**Selected extract**
----------------------------------------

Tuesday, June 17, 2014

The fault in our stars

DIRECTOR: Josh Boone  LEAD CAST:  Shailene Woodley, Ansel Elgort, Nat Wolff, Laura Dern, Sam Trammell, Willem Dafoe  SCREENWRITER:  Scott Neustadter, Michael H. Weber  PRODUCER:  Wyck Godfrey, Marty Bowen  EDITOR:  Robb Sullivan  MUSICAL DIRECTOR:  Mike Mogis, Nate Walcott  GENRE:  Drama, Comedy  CINEMATOGRAPHER:  Ben Richardson  DISTRIBUTOR:  20th Century Fox  LOCATION:  United States, Amsterdam  RUNNING TIME:  126 minutes

Technical assessment:  3.5
Moral assessment:  3
MTRCB rating:  PG
CINEMA rating:  V 14

Sixteen-year-old Hazel Grace Lancaster (Shailene Woodley) suffers from thyroid cancer and lugs around an oxygen tank connected to the tube in her nose.  She doesn’t look like she’s dying tomorrow, and in fact is the least sick-looking person in the church-run support group of fellow cancer patients her mother (Laura Dern) insists she attend.  In one of those group sessions she dutifully drags herself to each week, she (literally) bumps into Augustus Waters (Ansel Elgort), himself in remission since he lost one leg to osteosarcoma.  Augustus is there to accompany and support his one-eyed buddy Isaac, in danger of also losing the other eye to cancer.  For self-confident total charmer Gus, it’s probably love at first sight, but the sensible and cautious Hazel will not warm up until after a few meetings.  Just as when the sun is shining on Hazel and Gus’s world, a thunderstorm strikes and dark clouds form.  Sounds corny?

----------------------------------------

**Entries provided**
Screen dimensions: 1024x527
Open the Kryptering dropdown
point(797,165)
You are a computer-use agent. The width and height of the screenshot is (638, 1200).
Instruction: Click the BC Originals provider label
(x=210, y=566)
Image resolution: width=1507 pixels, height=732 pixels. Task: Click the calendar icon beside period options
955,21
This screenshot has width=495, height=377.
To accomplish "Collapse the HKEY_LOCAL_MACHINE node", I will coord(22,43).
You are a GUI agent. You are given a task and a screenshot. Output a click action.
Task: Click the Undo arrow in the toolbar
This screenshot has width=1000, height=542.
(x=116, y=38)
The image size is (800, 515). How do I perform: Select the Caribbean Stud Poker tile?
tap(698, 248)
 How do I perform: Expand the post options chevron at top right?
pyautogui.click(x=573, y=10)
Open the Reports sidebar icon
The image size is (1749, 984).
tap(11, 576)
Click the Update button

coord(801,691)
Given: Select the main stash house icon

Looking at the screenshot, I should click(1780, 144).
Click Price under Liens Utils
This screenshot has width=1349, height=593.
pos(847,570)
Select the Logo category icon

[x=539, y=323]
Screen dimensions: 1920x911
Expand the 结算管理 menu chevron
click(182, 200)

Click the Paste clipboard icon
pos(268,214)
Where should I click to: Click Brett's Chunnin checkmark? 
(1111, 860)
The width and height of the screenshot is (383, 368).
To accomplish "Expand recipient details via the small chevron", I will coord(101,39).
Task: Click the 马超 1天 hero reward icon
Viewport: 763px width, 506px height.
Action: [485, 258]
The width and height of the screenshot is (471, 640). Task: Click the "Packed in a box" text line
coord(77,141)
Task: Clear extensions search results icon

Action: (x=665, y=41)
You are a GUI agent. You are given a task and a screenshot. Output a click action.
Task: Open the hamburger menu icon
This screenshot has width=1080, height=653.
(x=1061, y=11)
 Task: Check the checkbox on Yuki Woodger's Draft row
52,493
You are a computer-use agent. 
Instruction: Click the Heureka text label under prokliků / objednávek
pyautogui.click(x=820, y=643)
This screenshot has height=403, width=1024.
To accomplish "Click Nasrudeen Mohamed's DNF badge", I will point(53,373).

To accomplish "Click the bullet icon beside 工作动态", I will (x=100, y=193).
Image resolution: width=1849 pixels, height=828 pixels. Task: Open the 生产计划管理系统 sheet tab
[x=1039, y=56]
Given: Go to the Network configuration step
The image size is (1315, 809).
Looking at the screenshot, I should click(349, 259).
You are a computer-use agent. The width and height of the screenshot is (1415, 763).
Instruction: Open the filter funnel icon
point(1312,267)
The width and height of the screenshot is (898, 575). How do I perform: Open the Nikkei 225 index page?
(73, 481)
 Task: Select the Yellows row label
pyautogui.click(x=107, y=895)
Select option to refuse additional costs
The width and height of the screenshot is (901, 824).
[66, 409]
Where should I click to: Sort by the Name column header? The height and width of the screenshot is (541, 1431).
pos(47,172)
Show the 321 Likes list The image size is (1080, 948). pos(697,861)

----------------------------------------

**Required action**
Copy out the entire film review word for word. The lines are separate material, unrelated to the film review.

**Answer area**
Tuesday, June 17, 2014

The fault in our stars

DIRECTOR: Josh Boone  LEAD CAST:  Shailene Woodley, Ansel Elgort, Nat Wolff, Laura Dern, Sam Trammell, Willem Dafoe  SCREENWRITER:  Scott Neustadter, Michael H. Weber  PRODUCER:  Wyck Godfrey, Marty Bowen  EDITOR:  Robb Sullivan  MUSICAL DIRECTOR:  Mike Mogis, Nate Walcott  GENRE:  Drama, Comedy  CINEMATOGRAPHER:  Ben Richardson  DISTRIBUTOR:  20th Century Fox  LOCATION:  United States, Amsterdam  RUNNING TIME:  126 minutes

Technical assessment:  3.5
Moral assessment:  3
MTRCB rating:  PG
CINEMA rating:  V 14

Sixteen-year-old Hazel Grace Lancaster (Shailene Woodley) suffers from thyroid cancer and lugs around an oxygen tank connected to the tube in her nose.  She doesn’t look like she’s dying tomorrow, and in fact is the least sick-looking person in the church-run support group of fellow cancer patients her mother (Laura Dern) insists she attend.  In one of those group sessions she dutifully drags herself to each week, she (literally) bumps into Augustus Waters (Ansel Elgort), himself in remission since he lost one leg to osteosarcoma.  Augustus is there to accompany and support his one-eyed buddy Isaac, in danger of also losing the other eye to cancer.  For self-confident total charmer Gus, it’s probably love at first sight, but the sensible and cautious Hazel will not warm up until after a few meetings.  Just as when the sun is shining on Hazel and Gus’s world, a thunderstorm strikes and dark clouds form.  Sounds corny?